[What is expected] Below are the entries; count how many lines contain the word "options" and reply with that number alone.

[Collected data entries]
-.-.-
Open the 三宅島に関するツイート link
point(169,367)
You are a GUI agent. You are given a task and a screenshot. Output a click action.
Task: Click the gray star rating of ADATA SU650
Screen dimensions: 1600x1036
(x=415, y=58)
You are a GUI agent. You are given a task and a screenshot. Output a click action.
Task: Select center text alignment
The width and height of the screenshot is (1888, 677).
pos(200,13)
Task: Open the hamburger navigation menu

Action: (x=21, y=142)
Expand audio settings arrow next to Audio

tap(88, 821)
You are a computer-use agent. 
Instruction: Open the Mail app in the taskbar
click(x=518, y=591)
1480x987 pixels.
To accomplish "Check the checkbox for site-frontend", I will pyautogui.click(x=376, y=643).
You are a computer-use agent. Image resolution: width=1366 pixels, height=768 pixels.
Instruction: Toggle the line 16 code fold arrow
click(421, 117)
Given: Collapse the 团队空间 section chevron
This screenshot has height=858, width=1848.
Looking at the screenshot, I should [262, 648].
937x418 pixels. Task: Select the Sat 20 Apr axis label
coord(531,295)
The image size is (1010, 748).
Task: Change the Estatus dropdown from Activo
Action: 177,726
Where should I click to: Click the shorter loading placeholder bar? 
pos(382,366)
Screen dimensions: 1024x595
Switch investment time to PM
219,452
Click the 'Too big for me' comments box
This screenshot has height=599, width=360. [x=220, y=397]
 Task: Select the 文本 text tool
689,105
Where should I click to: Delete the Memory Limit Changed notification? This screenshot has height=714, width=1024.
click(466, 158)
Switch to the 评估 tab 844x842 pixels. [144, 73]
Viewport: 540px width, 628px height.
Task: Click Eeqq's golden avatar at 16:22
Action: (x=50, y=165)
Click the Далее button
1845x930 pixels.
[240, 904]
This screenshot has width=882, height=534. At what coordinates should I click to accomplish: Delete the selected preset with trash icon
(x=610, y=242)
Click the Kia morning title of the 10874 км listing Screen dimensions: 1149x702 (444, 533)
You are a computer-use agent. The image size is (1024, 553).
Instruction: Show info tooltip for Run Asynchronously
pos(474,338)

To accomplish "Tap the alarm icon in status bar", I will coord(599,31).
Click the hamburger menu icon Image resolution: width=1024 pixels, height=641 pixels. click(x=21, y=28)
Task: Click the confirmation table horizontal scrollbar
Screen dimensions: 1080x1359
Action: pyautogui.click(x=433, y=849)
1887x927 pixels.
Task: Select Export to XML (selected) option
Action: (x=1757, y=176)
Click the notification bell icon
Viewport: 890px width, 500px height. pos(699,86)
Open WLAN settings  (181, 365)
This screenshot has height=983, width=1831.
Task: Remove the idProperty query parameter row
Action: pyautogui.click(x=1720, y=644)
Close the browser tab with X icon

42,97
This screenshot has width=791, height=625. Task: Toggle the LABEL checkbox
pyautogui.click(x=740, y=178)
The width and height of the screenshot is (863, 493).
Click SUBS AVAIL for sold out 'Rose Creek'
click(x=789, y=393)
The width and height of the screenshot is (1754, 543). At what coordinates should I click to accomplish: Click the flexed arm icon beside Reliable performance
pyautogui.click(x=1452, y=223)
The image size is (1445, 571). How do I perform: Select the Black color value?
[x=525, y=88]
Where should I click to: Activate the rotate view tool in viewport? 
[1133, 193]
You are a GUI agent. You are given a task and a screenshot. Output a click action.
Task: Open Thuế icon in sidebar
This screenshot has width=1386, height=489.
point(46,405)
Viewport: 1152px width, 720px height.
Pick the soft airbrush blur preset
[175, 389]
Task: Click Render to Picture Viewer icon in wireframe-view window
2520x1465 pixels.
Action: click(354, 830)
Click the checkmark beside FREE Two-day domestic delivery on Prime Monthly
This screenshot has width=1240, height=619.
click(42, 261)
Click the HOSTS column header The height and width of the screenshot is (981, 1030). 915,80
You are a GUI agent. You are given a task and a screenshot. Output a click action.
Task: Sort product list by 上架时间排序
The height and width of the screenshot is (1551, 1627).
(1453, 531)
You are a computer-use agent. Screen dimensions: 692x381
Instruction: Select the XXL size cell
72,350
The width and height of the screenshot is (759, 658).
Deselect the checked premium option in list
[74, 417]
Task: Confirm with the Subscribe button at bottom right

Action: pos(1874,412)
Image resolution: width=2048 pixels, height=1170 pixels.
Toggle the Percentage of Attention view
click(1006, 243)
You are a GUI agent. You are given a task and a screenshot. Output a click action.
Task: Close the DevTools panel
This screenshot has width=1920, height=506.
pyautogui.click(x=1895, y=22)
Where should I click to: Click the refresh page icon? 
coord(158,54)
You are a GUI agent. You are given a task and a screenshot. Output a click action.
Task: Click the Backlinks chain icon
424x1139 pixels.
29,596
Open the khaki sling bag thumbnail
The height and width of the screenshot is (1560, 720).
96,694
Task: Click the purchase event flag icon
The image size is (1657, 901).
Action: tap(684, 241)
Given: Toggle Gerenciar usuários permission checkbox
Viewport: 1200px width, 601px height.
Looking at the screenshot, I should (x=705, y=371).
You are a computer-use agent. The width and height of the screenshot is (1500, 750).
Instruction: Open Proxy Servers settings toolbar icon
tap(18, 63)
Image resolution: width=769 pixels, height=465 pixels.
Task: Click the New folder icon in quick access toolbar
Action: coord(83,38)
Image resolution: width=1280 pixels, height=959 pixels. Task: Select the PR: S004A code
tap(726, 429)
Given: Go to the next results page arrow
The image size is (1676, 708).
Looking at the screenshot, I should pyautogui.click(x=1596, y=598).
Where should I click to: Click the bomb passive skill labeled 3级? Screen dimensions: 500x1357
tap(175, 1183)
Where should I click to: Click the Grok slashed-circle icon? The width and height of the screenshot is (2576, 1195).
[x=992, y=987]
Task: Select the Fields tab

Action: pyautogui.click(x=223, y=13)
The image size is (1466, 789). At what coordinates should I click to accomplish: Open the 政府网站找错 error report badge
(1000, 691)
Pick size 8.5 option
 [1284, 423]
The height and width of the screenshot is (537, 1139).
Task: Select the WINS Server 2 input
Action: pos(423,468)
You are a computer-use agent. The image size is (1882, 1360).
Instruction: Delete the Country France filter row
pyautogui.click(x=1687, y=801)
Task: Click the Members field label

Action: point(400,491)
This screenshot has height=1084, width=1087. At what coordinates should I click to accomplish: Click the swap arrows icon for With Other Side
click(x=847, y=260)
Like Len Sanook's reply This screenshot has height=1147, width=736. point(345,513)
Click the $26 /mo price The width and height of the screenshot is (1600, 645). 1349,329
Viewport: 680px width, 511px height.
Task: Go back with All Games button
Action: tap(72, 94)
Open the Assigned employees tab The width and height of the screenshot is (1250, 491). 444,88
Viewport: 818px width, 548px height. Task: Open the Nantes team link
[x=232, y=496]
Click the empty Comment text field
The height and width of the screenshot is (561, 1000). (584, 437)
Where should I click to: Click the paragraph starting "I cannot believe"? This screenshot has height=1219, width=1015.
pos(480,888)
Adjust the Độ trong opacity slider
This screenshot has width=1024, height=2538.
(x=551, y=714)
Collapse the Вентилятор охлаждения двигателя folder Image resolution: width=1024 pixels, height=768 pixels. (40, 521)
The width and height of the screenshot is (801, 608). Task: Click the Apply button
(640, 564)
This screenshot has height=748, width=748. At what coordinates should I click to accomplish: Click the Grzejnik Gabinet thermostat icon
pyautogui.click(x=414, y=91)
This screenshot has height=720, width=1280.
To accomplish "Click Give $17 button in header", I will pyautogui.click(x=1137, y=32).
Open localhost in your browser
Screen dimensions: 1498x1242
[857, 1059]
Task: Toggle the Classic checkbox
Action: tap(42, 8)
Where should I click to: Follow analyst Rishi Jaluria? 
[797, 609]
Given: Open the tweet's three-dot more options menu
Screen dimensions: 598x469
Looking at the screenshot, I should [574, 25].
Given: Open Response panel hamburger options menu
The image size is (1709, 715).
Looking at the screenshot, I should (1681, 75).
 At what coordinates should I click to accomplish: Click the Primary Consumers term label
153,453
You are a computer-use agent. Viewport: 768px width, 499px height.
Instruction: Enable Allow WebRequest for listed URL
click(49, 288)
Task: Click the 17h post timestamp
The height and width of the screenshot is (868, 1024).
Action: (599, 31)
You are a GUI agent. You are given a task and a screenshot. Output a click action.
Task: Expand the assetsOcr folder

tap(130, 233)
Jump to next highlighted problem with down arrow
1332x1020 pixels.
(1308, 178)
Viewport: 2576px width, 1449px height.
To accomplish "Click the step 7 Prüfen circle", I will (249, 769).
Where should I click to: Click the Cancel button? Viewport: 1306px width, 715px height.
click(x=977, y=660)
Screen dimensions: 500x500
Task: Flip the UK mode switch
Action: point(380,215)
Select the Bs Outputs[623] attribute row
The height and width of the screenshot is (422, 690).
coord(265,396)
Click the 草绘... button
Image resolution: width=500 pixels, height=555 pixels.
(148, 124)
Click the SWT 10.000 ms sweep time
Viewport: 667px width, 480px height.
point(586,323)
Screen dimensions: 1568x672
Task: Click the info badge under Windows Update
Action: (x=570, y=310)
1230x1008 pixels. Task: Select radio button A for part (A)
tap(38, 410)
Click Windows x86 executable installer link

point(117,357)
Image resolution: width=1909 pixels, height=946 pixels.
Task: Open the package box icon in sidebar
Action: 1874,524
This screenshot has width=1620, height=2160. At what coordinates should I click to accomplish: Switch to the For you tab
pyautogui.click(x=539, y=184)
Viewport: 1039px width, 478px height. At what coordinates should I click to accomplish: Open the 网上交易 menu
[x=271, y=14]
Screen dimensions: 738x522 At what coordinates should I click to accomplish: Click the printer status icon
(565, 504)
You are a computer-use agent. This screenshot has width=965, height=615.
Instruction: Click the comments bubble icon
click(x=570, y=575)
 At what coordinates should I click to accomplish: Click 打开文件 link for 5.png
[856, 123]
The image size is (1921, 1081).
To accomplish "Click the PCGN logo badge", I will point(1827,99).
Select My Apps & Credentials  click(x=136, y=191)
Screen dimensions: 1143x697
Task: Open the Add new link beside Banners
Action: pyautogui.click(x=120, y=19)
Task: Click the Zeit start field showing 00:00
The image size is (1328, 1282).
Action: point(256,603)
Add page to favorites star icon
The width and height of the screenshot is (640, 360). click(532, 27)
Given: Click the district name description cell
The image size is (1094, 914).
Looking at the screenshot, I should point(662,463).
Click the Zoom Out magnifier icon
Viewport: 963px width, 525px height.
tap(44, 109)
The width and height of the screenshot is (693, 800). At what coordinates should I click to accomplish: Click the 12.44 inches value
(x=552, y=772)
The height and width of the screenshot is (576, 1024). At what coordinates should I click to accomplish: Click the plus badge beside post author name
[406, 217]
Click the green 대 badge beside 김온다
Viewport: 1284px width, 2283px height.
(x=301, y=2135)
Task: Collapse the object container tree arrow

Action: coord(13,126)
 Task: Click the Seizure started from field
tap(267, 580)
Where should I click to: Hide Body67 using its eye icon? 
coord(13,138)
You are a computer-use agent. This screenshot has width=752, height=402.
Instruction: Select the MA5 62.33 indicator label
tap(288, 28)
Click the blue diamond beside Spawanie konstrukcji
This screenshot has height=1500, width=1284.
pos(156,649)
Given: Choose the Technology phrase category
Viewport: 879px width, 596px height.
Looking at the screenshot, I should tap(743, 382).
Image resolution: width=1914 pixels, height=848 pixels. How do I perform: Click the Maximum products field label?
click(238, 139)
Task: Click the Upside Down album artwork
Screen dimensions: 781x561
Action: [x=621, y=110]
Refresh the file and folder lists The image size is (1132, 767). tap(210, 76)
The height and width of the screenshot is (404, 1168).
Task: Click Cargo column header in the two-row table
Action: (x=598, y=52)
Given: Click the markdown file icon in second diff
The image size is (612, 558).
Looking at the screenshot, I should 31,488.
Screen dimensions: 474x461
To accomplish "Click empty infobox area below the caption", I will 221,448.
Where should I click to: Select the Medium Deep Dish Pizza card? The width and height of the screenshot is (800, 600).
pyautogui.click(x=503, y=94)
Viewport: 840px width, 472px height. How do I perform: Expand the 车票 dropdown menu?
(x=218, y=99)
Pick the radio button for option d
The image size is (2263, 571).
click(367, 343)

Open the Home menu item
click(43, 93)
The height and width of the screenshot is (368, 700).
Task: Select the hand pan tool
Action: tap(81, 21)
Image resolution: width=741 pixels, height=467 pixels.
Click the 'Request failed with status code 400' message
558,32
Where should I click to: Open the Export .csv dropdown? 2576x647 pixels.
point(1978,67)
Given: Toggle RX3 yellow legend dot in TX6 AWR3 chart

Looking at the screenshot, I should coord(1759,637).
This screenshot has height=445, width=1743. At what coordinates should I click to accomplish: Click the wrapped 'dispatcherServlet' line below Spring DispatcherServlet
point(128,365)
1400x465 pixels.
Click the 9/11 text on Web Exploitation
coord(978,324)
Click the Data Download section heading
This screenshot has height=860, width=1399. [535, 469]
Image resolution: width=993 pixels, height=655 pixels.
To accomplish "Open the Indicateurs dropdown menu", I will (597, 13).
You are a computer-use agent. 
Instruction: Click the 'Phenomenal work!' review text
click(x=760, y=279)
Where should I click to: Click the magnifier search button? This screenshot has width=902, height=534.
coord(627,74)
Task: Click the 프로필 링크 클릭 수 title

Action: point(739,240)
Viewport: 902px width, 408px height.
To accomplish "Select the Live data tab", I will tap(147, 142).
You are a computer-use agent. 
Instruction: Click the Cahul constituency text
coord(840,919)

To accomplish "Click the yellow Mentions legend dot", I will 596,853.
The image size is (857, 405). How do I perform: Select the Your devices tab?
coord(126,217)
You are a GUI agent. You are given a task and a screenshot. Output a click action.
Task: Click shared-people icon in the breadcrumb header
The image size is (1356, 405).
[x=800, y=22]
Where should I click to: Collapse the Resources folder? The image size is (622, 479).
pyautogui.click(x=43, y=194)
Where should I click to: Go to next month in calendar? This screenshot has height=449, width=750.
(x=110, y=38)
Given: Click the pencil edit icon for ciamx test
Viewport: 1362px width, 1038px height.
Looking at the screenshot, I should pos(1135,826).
-.-.-
[Answer to this exercise] 2